Continue o texto sobre a coleção MSP 50 Artistas a partir da última frase apresentada.

• TEXTO DE LEITURA:
━━━━━━━━━━

Graphics MSP - 2012/2013

Fora da Caixa: Para quem procura por coisas diferentes ao seu redor

Por Felipe Leonel  

Tive por um bom tempo uma certa desavença pessoal com as produções mais atuais da Mauricio de Sousa Produções. Histórias bobas e sem graça, falta de criatividade e aproveitamento de ideias sem substância, nada da inocência e simplicidade faziam parte do produto atual. Histórias atualizadas para um púbico mais adolescente e mesmo as infantis se adequavam exageradamente ao moderno. Mudei de opinião depois de ler uma história em particular, uma parodia bem humorada do filme “Lanterna Verde”, que simplificava o que eu mais gostava na Turma da Mônica quando criança. 

Confesso não ter lido a série completa de livros da “MSP 50 Artistas” (MSP + 50 Artistas e MSP Novos 50), tive o prazer de ler apenas a primeira edição. Ainda sim, essa coleção me trouxe uma boa e satisfatória sensação de uma leitura bem aproveitada, mostrou algo mais profundo nesse universo, me trouxe um novo interesse, ganhei meu dia e todos os minutos gastos nesse livro valeram a pena.

━━━━━━━━━━

• DADOS ARMAZENADOS:
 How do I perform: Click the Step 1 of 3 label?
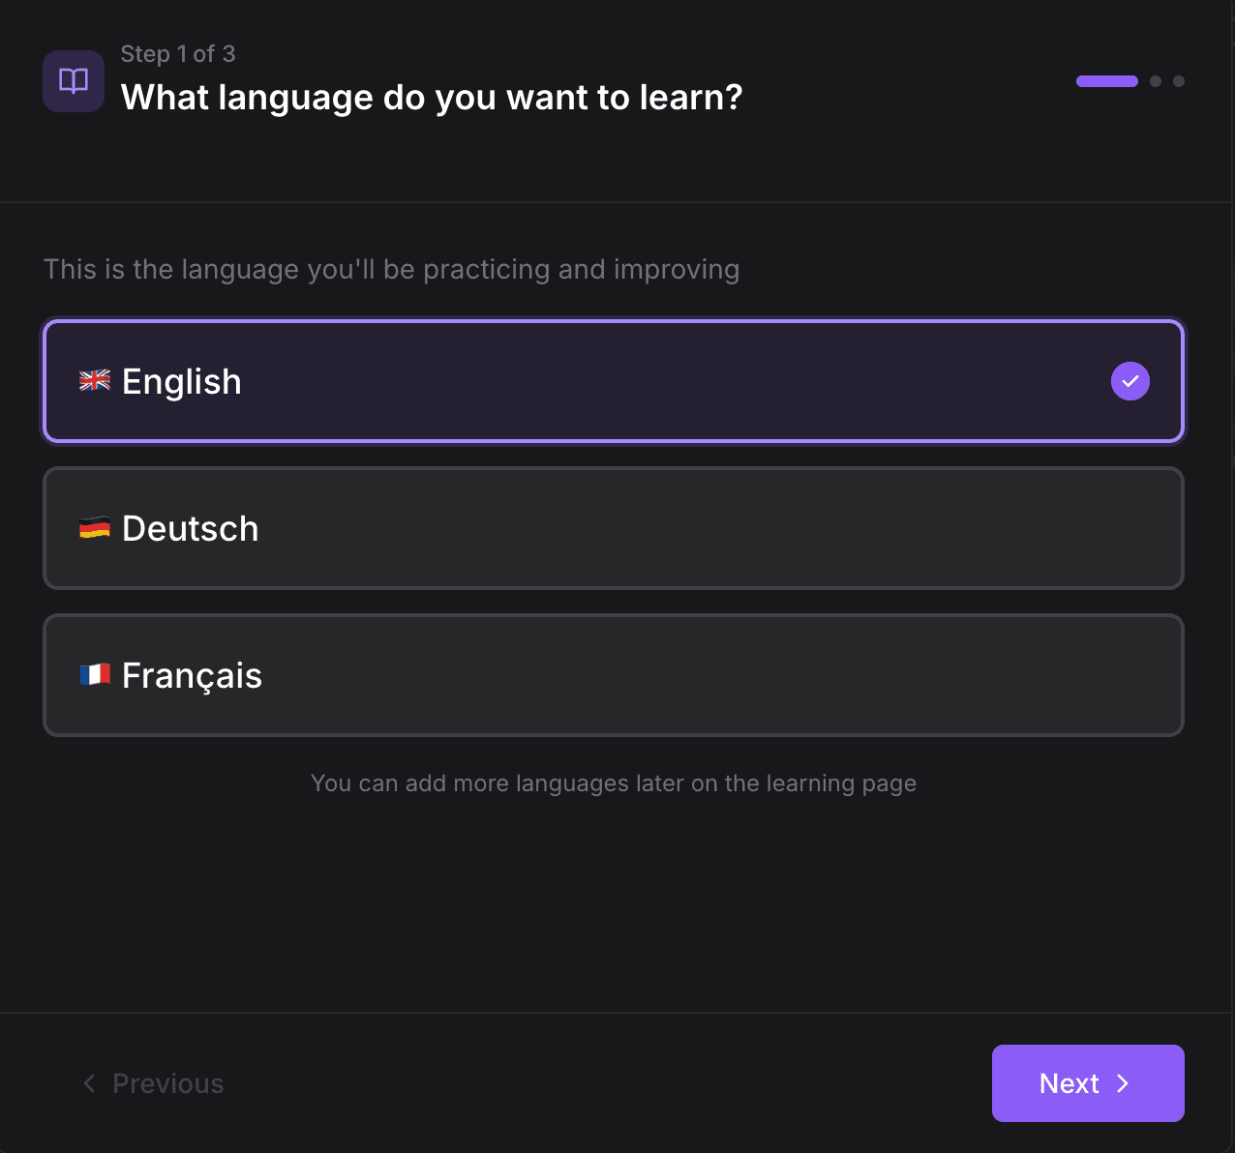coord(178,54)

━━━━━━━━━━

• RESPOSTA DO EXERCÍCIO:
Capas originais dos livros comemorativos MSP50, da Mauricio de Sousa Produções

O ápice desse interesse veio com o anúncio de “Astronauta – Magnetar”, personagem que eu pouco lembrava do Almanaque da Mônica, mas que era lida para mim quando ainda era criança. No mesmo ano, outros três encadernados foram anunciados, gerando interesse imediato. Não compreendi por completo qual era proposta de cada história, nos livros MSP 50 as releituras eram de algumas poucas páginas e sempre homenageando o original, dessa vez eram histórias completas e fechadas. Preferi esperar e matar minha curiosidade da melhor forma, lendo.

Demorei para adquirir todas as edições, mas li em ordem de lançamento, “Astronauta – Magnetar”, “Turma da Mônica – Laços’, “Chico Bento – Terror Espaciar” e “Piteco – Ingá”. Artistas de cacife e qualidade gráfica das melhores publicações internacionais em terras nacionais, artes impecáveis e histórias comoventes. Ao meu ver, essa coleção abriu espaço para novos trabalhos autorais, de todo o tipo nesse mundinho das histórias quadrinhos, do bom e velho gibi.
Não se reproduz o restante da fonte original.